Keywords: nicotine, cue reactivity, craving, virtual reality, smoking

Cue reactivity is a concept used in substance abuse research which posits that drug-dependent individuals are vulnerable to drug use when in the presence of stimuli associated with the previous use of the drug (Carter & Tiffany, 1999). The dominant framework for understanding cue reactivity, classical conditioning, explains that drug-dependent individuals have conditioned reactions to stimuli or cues associated with previous substance abuse, and these reactions increase the risk for relapse and maintain drug use (Carter & Tiffany, 1999; LaRowe, Saladin, Carpenter, & Upadhyaya, 2007; Niaura et al., 1988; Rohsenow et al., 2001; Rohsenow, Niaura, Childress, Abrams, & Monti, 1990). Typically assessed in laboratories, cue reactivity is demonstrated by presenting different types of cigarette and neutral cues to smokers and measuring levels of reactivity including craving and attention. Smokers are presented with photographs of smoking paraphernalia or given actual cigarettes and lighters to hold. A limitation often cited with traditional assessments is their inability to incorporate complex, realistic cues involving combinations of social situations and interactions, affective experiences, and physical cues (Traylor, Bordnick, & Carter, 2008).

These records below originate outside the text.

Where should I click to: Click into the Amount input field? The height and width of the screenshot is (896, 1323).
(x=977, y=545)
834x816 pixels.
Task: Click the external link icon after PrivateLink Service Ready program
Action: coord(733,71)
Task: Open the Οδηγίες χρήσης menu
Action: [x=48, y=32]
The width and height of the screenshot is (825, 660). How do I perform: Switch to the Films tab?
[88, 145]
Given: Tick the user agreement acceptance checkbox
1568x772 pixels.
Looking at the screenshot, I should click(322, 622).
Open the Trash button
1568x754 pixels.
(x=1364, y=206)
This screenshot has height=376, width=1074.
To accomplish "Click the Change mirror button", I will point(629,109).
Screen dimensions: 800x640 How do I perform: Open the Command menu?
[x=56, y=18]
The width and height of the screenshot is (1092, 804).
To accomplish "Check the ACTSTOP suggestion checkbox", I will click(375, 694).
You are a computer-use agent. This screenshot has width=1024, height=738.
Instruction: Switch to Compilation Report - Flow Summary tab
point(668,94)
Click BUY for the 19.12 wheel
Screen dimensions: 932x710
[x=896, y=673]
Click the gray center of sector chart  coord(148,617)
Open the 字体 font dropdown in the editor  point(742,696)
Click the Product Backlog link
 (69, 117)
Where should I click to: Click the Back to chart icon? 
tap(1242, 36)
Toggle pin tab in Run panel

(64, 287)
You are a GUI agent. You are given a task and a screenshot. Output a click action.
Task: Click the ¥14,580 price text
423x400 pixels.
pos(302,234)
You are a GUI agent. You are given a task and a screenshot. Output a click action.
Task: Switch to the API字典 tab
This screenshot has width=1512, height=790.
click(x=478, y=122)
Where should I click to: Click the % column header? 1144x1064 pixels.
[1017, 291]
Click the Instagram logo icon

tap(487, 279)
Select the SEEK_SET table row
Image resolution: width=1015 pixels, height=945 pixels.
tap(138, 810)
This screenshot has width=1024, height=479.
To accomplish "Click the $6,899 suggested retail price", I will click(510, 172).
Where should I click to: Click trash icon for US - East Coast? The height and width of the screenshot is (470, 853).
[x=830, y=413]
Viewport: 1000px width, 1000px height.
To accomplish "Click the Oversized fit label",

Traditional assessments may also have limited ability to simulate real-world experiences, thus limiting their ecological validity. However, the incorporation of technology such as the use of virtual reality (VR) may address some of the limitations of traditional cue reactivity assessment methods.

Virtual Reality

VR is a technology medium that goes beyond viewing images on a computer screen or one-way interactions that occur in a video game. VR uses computer graphics and input devices to create a simulation designed to immerse a user in the virtual environment mimicking the “real world.” A typical VR system uses a head-mounted display to present the virtual environment and a tracking device allows the user to look around as if they were in the environment. Additional sensory input devices used to increase immersion include tactile sensors allowing users to handle virtual objects (e.g., cigarettes, beer bottle), spatial audio for surround sound, and a scent machine which provides olfactory stimuli (e.g., cigarette smoke, pizza, whiskey).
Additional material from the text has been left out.